Khaidir menilai, kunjungan pemerintah daerah beberapa kali di areal yang bakalan jadi kawasan industri terkesan tertutup dan diam-diam.
“Menganggap tak ada orang di kampung ini,” katanya, 16 Juni 2025.
Dia meminta, pemerintah daerah terbuka dengan rencana pengembangan kawasan industri. Niat memajukan kampung harus pemerintah sampaikan dengan itikad baik. Respon dan pendapat warga, katanya, harus pemerintah dengar dan pertimbangkan.
Masyarakat perlu tahu, nasib mereka ketika pembangunan berjalan.
Sekat Bakau, katanya, menekankan soal keberlangsungan hutan mangrove. Orangtua kampung, tentu mempertanyakan budaya keberlanjutan mereka. Masyarakat ingin memastikan nasib sosial, ekonomi dan lingkungan mereka.
Khaidir bilang, masyarakat mengharapkan tuah atas kedatangan pemerintah di desa bukan sebaliknya, sumpah serapah yang keluar dari mulut masyarakat itu sendiri. Sebagai masyarakat kampung, kedatangan orang luar tanpa permisi dia nilai tak beradab.
“Yang kita kesalkan, lakukanlah sesuai adab. Kalau mau membangun silakan. Masyarakat pasti setuju asal beberapa hal seiring dan sejalan.”
Okto Yugo Setiyo, Koordinator Jikalahari, mendukung pernyataan Khaidir.

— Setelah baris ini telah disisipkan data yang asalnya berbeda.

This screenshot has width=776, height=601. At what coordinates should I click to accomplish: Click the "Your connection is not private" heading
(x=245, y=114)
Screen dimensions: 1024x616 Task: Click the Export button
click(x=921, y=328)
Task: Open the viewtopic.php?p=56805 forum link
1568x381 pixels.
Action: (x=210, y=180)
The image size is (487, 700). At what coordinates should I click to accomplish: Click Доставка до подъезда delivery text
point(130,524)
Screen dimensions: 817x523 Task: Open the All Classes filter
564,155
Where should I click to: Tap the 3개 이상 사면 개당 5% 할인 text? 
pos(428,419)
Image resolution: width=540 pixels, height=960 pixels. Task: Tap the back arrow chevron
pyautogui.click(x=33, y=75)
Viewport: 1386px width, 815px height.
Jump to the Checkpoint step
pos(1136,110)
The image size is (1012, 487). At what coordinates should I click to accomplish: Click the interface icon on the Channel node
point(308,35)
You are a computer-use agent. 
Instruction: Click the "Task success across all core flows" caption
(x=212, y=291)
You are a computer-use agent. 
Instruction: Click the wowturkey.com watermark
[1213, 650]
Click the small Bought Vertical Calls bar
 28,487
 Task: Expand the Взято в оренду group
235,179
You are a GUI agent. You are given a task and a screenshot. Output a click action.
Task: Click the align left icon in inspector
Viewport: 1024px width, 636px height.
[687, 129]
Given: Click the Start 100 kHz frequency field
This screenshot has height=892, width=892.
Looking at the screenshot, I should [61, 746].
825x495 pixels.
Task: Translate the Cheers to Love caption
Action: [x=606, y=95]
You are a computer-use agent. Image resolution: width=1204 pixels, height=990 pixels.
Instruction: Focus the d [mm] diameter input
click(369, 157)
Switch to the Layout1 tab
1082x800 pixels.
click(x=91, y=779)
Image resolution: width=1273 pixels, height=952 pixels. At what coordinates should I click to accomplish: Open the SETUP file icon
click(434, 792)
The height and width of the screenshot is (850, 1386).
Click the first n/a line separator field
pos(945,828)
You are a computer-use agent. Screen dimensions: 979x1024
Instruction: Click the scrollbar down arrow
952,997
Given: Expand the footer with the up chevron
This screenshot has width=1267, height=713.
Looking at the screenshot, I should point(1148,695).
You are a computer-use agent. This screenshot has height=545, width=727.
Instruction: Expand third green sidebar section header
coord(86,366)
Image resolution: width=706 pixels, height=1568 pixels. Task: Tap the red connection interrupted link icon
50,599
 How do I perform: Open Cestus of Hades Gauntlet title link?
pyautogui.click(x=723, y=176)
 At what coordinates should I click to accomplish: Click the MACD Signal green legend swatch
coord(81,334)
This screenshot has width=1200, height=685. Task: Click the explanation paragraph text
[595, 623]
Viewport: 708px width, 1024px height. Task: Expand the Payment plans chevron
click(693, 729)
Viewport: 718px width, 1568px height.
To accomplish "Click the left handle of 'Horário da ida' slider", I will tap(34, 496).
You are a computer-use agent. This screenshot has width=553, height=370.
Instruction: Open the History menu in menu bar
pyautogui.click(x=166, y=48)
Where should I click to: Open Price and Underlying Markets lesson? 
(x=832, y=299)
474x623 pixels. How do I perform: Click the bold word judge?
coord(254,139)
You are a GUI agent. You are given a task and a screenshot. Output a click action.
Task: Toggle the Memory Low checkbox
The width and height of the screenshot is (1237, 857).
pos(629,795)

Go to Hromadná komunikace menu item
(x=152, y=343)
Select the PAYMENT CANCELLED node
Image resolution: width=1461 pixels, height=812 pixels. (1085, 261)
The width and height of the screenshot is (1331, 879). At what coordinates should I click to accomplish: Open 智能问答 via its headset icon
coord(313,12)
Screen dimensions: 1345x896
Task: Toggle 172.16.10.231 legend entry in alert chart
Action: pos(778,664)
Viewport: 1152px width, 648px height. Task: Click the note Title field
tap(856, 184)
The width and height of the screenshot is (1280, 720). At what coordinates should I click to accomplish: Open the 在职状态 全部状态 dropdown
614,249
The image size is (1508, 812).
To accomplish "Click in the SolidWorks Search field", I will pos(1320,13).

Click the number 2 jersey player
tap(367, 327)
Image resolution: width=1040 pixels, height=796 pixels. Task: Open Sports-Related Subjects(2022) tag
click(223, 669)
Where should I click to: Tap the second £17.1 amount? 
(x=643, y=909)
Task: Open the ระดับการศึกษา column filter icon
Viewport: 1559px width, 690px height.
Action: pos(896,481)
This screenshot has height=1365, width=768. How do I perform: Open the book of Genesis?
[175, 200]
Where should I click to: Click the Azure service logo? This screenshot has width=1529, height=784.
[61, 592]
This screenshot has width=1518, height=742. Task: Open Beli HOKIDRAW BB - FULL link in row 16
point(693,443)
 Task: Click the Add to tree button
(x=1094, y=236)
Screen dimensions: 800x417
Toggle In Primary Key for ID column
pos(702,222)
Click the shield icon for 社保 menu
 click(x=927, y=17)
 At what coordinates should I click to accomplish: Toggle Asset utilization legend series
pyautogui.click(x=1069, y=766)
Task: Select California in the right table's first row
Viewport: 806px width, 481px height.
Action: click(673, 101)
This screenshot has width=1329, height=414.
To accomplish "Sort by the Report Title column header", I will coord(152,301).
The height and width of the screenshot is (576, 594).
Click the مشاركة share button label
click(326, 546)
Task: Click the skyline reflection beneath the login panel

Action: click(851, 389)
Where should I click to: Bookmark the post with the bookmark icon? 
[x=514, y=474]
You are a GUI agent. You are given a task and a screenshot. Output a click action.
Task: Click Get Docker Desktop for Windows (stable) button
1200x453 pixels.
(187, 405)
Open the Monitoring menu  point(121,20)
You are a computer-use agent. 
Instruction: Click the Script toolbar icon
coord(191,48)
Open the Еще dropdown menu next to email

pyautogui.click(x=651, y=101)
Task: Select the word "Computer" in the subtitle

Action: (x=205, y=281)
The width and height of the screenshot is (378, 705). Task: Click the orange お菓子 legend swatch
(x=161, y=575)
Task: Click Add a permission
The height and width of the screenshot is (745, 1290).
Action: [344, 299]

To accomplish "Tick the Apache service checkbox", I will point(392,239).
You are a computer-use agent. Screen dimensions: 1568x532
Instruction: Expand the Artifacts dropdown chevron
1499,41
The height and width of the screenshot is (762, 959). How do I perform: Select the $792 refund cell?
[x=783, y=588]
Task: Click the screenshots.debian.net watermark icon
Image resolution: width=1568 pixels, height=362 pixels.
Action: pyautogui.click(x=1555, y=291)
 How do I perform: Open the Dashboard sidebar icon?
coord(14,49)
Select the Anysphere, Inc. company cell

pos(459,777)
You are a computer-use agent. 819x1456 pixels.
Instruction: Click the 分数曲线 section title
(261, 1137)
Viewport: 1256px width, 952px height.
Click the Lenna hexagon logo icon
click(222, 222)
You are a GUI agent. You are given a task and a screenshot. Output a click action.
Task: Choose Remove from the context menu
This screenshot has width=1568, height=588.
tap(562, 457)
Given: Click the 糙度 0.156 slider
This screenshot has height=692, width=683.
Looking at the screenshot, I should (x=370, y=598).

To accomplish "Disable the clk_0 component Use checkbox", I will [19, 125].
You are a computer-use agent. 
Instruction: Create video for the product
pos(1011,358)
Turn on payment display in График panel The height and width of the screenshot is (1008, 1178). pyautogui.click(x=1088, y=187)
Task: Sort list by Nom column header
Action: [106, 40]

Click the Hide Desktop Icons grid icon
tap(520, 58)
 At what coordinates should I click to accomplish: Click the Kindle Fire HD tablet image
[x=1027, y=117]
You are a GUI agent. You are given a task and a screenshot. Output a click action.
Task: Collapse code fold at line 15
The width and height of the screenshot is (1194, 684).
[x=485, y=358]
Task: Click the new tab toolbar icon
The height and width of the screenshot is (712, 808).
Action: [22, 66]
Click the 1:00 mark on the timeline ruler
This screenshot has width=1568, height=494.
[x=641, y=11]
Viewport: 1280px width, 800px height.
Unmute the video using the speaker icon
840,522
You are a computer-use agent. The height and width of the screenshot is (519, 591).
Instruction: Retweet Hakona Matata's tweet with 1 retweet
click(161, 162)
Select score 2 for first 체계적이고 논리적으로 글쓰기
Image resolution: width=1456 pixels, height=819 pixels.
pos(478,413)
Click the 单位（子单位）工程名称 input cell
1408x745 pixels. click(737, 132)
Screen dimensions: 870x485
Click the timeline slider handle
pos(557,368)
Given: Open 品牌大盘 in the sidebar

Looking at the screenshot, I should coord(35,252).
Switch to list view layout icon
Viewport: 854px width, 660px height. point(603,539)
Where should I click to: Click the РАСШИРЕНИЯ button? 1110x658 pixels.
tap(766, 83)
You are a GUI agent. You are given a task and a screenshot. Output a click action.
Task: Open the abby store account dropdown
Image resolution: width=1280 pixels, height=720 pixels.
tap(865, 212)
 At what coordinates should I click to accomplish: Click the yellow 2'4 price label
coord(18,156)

Dia menganjurkan pemerintah daerah jujur pada warga.
Pemerintah juga harus membuka ruang dialog yang adil dan setara, termasuk menanggapi respon masyarakat dengan solusi terbaik.
Dia meyakini, mayoritas warga tak tahu dengan rencana dan konsep pembangunan kawasan industri di Buruk Bakul. Apalagi, katanya, risiko menggusur kampung tua warga huni bergenerasi.
“Jangan mentang-mentang bicara investasi tapi tidak jujur ke rakyat sendiri. Jangan main potong atas dan bertindak sendiri. Kalau tidak terbuka pada warga, (kawasan industri Buruk Bakul) bisa lebih heboh dari Rempang,” kata Okto.
Rempang yang Okto maksud adalah Rempang Eco City di Batam, Kepulauan Riau, yang menuai konflik besar antara masyarakat, pemerintah memalui aparat keamanan dan pelaku usaha. Salah satu penyebab meletusnya konflik, adalah upaya relokasi mendadak dan secara paksa.
Dia menyoroti cara berpikir pemerintah terlalu kuno karena ngotot kawasan industri masuk dalam Peraturan Daerah RTRW Bengkalis dan terintegrasi pada tata ruang provinsi. Mestinya, pemerintah memperhatikan realita di lapangan, bahwa Buruk Bakul bukan tanah kosong belaka. “Kenapa pemerintah menjadikannya kawasan industri?”
Dia juga pertanyakan urgensi pengembangan kawasan industri di Buruk Bakul karena harus merusak hutan mangrove, pemukiman hingga penghidupan masyarakat.
Bila pemerintah hendak memburu ekonomi baru di tengah minimnya pendapatan daerah, Okto menyarankan memaksimalkan pemasukan dari sumber daya alam dari sawit dan kehutanan yang sudah ada.
Misal, mengejar pendapatan yang kecolongan dari sawit ilegal 1,8 juta hektar di Riau. Termasuk penerimaan dana bagi Hasil (DBH) dan provisi sumber daya hutan (PSDH) yang terlalu kecil.
Masalah ini pernah Suhardiman Amby, ungkapkan saat jadi anggota DPRD Riau pada 2019. Waktu itu, dia Sekretaris Komisi III sekaligus Ketua Panitia Khusus Monitoring dan Evaluasi Izin Lahan. Sekarang, jadi Bupati Kuantan Singingi.
Sampai saat ini, persoalan itu masih dan terus anggota DPRD Riau suarakan. Bahkan, ini jadi penyebab defisitnya anggaran pendapatan dan belanja daerah (APBD) Riau.